* _REQUIRED WORK_
Copy the listing below word for word, omitting the pictures.

* _EXERCISE DATA_

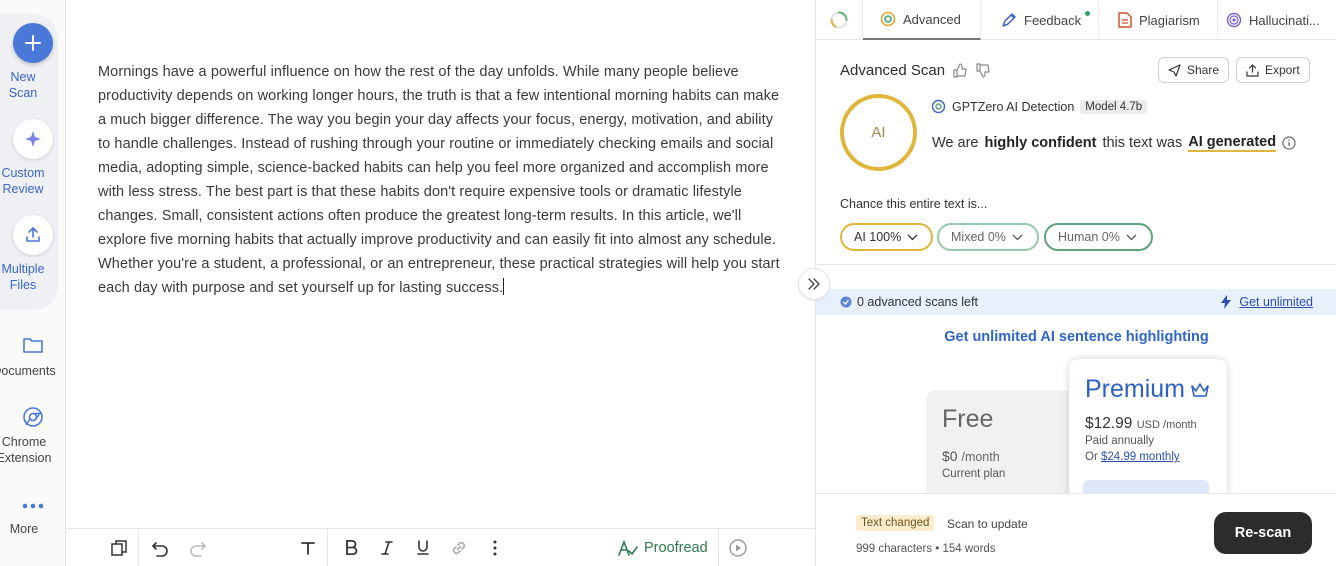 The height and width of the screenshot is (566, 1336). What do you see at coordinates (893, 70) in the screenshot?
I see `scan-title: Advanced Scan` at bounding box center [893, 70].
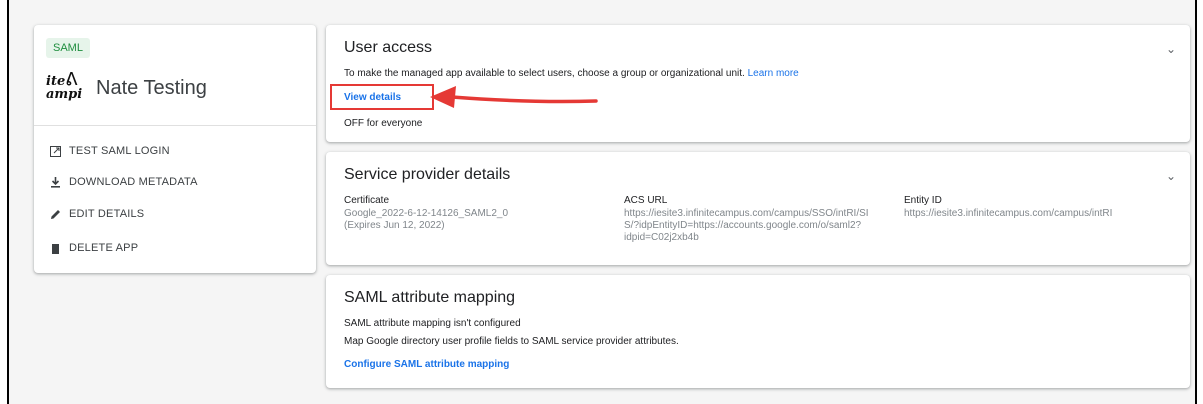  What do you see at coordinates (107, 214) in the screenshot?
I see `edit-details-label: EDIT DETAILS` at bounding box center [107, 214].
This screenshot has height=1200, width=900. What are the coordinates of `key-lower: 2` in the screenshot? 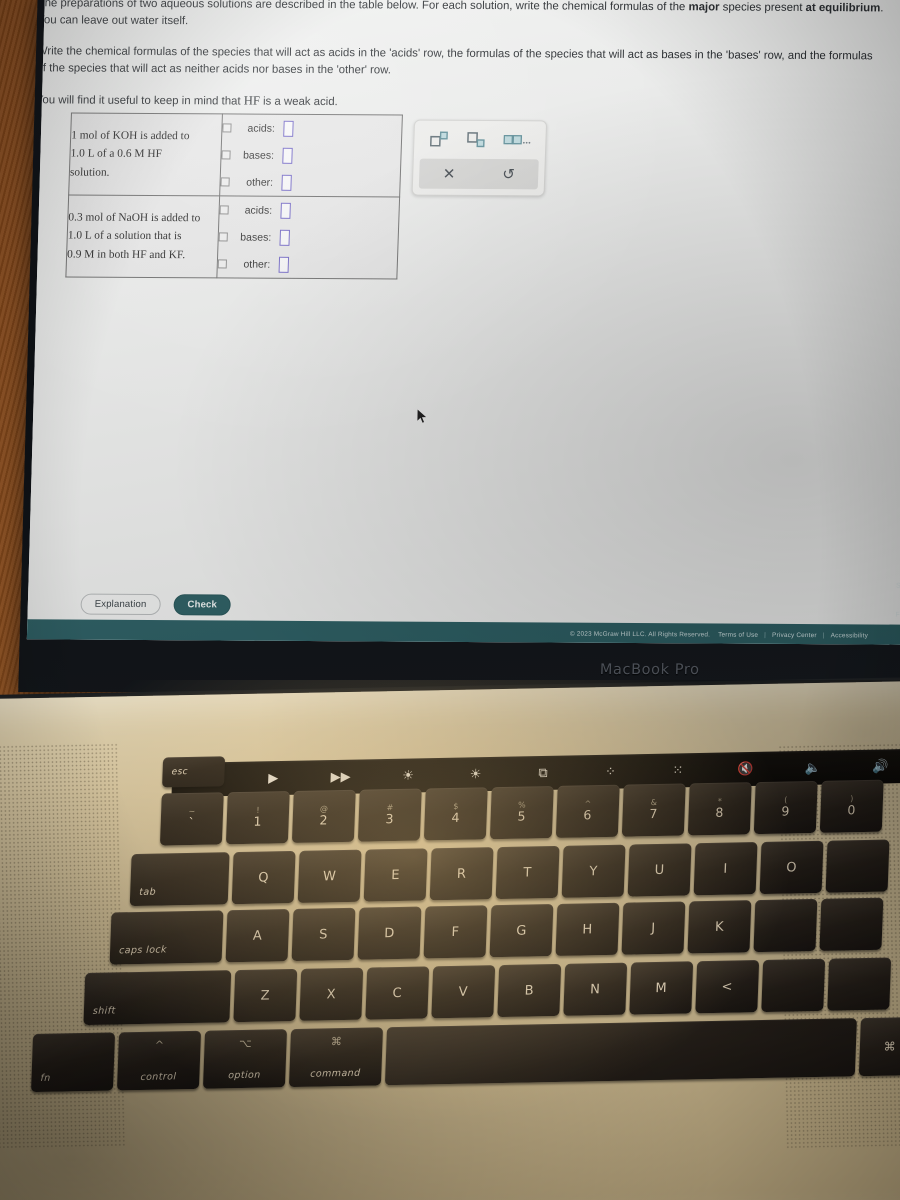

* _RESPONSE_
 The height and width of the screenshot is (566, 1336). What do you see at coordinates (893, 70) in the screenshot?
I see `scan-title: Advanced Scan` at bounding box center [893, 70].
  What do you see at coordinates (107, 214) in the screenshot?
I see `edit-details-label: EDIT DETAILS` at bounding box center [107, 214].
This screenshot has height=1200, width=900. What are the coordinates of `key-lower: 2` in the screenshot? 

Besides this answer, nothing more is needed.